_TEXT UNDER STUDY_
Technically speaking, “hybrid reranking” is not an inherently complex concept, and to be honest, it is a technique I had never seriously considered using in the past. Back when I focused on deterministic security models, this approach felt somewhat hand-wavy—a makeshift alternative devised by engineers detached from the realities of production systems who could not find a definitive answer. However, managing statistical data operations has made me realize that smashing multiple data attributes into a single numeric value to turn a vector into a scalar was a rather crude approach.
As a side note, when I initially designed this system, I intended to avoid over-engineering since it runs on a small local LLM. However, trying to incorporate enterprise-grade functionalities has made the resulting solution feel slightly ambiguous. Consequently, configuring the initial setup in a large-scale system will likely be quite challenging.

_WORK ORDER 1_
Return the passage of the text on hybrid reranking from "As a side note, when" up to and including "be quite challenging.".
_WORK ORDER 2_
Decide whether each statement below agrees with the text on hybrid reranking. Answer yes or no for each and quote the deciding words of the text exactly.
(a) The writer once focused on deterministic security models.
(b) The system was designed to run on a large cloud-hosted model.
(c) The writer expects the initial setup in a large-scale system to be easy.
_WORK ORDER 3_
Write what comes next in the text on hybrid reranking, starting after its last sentence.

_RECORDS SUPPLIED_
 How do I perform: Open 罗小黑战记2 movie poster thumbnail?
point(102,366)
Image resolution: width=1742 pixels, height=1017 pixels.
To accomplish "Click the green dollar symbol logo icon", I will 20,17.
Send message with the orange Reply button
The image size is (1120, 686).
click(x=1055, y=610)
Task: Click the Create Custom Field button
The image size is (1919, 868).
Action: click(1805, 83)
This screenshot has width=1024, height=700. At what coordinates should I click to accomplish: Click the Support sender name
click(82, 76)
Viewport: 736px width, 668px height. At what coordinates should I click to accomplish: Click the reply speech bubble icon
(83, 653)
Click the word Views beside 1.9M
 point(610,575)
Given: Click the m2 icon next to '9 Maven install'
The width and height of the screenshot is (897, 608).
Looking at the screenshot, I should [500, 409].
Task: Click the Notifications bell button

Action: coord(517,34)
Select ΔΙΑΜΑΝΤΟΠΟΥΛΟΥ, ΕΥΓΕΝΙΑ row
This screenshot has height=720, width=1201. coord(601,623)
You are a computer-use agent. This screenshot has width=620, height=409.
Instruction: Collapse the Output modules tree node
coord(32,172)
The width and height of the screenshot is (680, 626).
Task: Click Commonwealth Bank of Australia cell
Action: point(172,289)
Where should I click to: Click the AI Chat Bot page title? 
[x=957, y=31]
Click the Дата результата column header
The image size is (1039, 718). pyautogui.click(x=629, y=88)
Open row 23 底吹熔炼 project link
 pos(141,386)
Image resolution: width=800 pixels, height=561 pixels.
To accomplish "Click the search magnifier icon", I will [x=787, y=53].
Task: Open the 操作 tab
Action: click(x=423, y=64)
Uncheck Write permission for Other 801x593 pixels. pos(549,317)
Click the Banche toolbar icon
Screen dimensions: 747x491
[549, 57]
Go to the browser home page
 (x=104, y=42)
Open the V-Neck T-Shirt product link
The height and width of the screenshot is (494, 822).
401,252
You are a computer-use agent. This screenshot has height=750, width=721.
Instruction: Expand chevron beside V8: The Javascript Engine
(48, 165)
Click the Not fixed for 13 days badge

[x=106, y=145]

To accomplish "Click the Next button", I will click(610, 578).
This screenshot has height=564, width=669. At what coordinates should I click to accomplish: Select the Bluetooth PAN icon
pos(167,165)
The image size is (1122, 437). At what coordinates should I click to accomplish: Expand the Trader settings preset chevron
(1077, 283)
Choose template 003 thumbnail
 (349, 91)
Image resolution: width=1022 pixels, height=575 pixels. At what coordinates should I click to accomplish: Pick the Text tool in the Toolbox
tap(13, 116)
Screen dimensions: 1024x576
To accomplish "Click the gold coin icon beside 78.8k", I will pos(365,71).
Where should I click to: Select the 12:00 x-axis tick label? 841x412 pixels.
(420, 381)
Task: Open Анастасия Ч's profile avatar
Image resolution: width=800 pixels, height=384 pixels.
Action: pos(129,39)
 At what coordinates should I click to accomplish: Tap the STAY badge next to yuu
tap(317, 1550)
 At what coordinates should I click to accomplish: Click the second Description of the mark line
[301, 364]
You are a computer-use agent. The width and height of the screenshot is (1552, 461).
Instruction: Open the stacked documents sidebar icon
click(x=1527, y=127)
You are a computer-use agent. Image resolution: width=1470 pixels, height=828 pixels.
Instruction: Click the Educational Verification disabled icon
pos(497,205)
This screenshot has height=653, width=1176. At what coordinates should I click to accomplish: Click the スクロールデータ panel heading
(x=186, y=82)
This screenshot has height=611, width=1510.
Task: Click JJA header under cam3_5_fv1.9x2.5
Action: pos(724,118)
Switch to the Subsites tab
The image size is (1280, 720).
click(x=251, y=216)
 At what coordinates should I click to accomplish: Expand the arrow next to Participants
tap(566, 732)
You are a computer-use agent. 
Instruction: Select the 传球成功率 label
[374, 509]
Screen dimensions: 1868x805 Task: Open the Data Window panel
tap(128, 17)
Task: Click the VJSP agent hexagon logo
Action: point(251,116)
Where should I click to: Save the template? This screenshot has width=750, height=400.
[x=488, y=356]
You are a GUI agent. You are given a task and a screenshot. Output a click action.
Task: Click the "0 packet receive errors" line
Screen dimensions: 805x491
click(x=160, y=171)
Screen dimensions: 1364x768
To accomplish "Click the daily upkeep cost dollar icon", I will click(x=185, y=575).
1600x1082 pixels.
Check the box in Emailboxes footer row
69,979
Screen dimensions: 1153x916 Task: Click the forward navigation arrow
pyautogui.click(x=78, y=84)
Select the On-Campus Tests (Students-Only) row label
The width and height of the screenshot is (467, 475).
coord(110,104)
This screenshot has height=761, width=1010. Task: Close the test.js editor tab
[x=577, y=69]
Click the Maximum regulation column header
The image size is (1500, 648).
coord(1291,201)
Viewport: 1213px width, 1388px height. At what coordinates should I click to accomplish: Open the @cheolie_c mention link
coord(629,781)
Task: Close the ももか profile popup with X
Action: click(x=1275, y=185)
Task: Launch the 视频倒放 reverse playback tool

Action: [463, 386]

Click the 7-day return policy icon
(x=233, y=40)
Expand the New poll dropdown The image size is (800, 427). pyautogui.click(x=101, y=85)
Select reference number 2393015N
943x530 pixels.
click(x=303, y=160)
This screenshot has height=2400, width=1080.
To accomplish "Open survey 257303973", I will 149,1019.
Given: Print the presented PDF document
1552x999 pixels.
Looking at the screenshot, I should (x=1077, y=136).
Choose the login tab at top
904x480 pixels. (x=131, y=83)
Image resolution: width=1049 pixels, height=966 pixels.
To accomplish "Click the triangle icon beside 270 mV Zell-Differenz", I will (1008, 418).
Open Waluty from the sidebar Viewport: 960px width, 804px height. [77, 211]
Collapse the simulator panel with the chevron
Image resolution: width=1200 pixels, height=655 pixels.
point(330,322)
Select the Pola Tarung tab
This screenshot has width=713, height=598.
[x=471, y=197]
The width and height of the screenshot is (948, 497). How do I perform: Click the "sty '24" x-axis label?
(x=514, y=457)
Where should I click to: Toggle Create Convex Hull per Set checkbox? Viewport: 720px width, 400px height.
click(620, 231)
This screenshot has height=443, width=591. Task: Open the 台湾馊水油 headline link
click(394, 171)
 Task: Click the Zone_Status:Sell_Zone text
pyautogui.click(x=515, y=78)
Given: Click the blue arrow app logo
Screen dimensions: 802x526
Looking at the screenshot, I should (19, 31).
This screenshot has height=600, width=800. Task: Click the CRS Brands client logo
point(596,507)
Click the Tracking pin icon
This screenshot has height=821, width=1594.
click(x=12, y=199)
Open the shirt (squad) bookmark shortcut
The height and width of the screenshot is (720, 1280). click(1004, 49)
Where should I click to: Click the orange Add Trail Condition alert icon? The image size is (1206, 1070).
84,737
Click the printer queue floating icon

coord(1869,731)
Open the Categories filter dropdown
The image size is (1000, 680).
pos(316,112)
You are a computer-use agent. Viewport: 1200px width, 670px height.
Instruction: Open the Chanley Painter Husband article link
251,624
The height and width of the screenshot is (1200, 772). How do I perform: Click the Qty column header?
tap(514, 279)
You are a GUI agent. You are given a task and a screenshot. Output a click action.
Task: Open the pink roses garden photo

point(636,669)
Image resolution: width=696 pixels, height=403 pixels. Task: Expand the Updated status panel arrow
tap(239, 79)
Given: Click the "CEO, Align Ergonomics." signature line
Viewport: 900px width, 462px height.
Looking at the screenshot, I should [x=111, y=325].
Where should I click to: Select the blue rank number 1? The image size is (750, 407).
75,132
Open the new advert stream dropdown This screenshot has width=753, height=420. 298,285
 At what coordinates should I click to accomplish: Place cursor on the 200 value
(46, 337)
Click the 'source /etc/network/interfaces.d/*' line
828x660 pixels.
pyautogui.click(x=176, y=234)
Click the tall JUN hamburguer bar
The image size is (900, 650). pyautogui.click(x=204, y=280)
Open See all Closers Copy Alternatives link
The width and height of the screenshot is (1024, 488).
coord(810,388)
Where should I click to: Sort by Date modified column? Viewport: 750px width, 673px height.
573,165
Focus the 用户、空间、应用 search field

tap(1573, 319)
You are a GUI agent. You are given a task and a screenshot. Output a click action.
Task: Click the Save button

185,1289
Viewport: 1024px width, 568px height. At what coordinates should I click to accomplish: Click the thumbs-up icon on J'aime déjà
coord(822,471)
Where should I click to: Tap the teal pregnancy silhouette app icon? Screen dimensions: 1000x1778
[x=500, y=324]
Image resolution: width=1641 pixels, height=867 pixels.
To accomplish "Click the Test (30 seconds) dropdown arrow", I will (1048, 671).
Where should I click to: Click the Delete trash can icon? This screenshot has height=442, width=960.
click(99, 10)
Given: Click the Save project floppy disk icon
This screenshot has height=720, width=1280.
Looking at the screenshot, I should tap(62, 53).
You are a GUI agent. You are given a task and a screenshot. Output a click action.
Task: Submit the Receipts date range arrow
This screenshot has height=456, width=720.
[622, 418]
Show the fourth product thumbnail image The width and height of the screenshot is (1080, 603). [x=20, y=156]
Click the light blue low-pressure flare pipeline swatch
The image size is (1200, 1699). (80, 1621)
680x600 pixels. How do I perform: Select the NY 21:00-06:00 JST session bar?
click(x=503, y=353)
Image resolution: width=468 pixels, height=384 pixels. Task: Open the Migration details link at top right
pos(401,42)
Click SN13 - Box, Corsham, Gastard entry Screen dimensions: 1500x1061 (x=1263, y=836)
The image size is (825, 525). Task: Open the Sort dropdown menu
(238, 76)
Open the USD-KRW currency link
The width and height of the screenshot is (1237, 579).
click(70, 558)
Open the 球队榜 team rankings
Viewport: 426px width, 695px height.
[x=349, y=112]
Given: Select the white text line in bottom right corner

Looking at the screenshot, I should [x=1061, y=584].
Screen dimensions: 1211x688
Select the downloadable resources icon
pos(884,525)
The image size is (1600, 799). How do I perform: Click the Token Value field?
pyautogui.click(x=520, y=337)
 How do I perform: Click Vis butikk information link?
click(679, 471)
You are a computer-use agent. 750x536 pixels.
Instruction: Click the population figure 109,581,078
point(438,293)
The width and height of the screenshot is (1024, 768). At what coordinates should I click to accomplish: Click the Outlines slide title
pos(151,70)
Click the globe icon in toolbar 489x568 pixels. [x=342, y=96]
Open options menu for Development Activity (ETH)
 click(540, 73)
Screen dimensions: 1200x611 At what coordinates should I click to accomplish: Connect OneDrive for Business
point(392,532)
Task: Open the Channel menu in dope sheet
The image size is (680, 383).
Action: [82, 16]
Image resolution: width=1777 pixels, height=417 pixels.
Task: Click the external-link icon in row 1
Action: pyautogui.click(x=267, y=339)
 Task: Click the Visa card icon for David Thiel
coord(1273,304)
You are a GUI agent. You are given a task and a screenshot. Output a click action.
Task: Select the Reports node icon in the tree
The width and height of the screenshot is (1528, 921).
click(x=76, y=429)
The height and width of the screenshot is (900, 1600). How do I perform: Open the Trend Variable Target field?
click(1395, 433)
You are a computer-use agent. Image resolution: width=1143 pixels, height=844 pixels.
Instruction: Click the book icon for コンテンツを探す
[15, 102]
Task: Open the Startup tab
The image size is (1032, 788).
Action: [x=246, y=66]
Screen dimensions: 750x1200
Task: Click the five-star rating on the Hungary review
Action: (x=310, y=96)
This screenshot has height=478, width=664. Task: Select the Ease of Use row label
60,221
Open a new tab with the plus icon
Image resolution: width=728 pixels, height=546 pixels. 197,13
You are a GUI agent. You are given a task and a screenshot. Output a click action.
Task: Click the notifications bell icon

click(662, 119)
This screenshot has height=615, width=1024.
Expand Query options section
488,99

_ANSWER BOX 1_
As a side note, when I initially designed this system, I intended to avoid over-engineering since it runs on a small local LLM. However, trying to incorporate enterprise-grade functionalities has made the resulting solution feel slightly ambiguous. Consequently, configuring the initial setup in a large-scale system will likely be quite challenging.

_ANSWER BOX 2_
(a) Yes: "Back when I focused on deterministic security models"
(b) No: "since it runs on a small local LLM"
(c) No: "configuring the initial setup in a large-scale system will likely be quite challenging."

_ANSWER BOX 3_
In an enterprise environment, when building a Large Language Model (LLM) based Retrieval-Augmented Generation (RAG) pipeline, the most frequent technical bottleneck stems from the inherent limitations of a single-dimensional search strategy. Dense vector-only retrieval (vector_only), which relies on continuous distributed representations, excels at capturing the compressed semantic similarity of context. However, it suffers from degraded matching accuracy when handling exact-match queries containing specific part numbers, unique symbols, error codes, or critical keywords.
To resolve this trade-off and mitigate embedding model biases, the Navigator module (navigator/searcher.py, navigator/reranker.py, navigator/orchestrator.py)—the retrieval serving framework of the Bastion-RAG architecture—runs a hybrid search engine that unifies dense vector retrieval and sparse keyword search.
This post provides a technical analysis of the low-level source code specifications driving the Reciprocal Rank Fusion (RRF) pipeline, which merges two complementary retrieval streams, alongside the Cross-Encoder Reranking process that cross-evaluates and reorders the multidimensional candidate pool.

URL Site > https://github.com/zafrem/bastion-navigator
Series Name: Bastion – Project Security RAG
- [Bastion-RAG] Project Security RAG
- [Bastion-RAG 0] Get help from AI (Architecture Design)
- [Bastion-RAG 1 – Sentinel]
- [Bastion-RAG 2 – Vault]
- [Bastion-RAG 3 – Navigator]
- Hybrid Reranking – Here!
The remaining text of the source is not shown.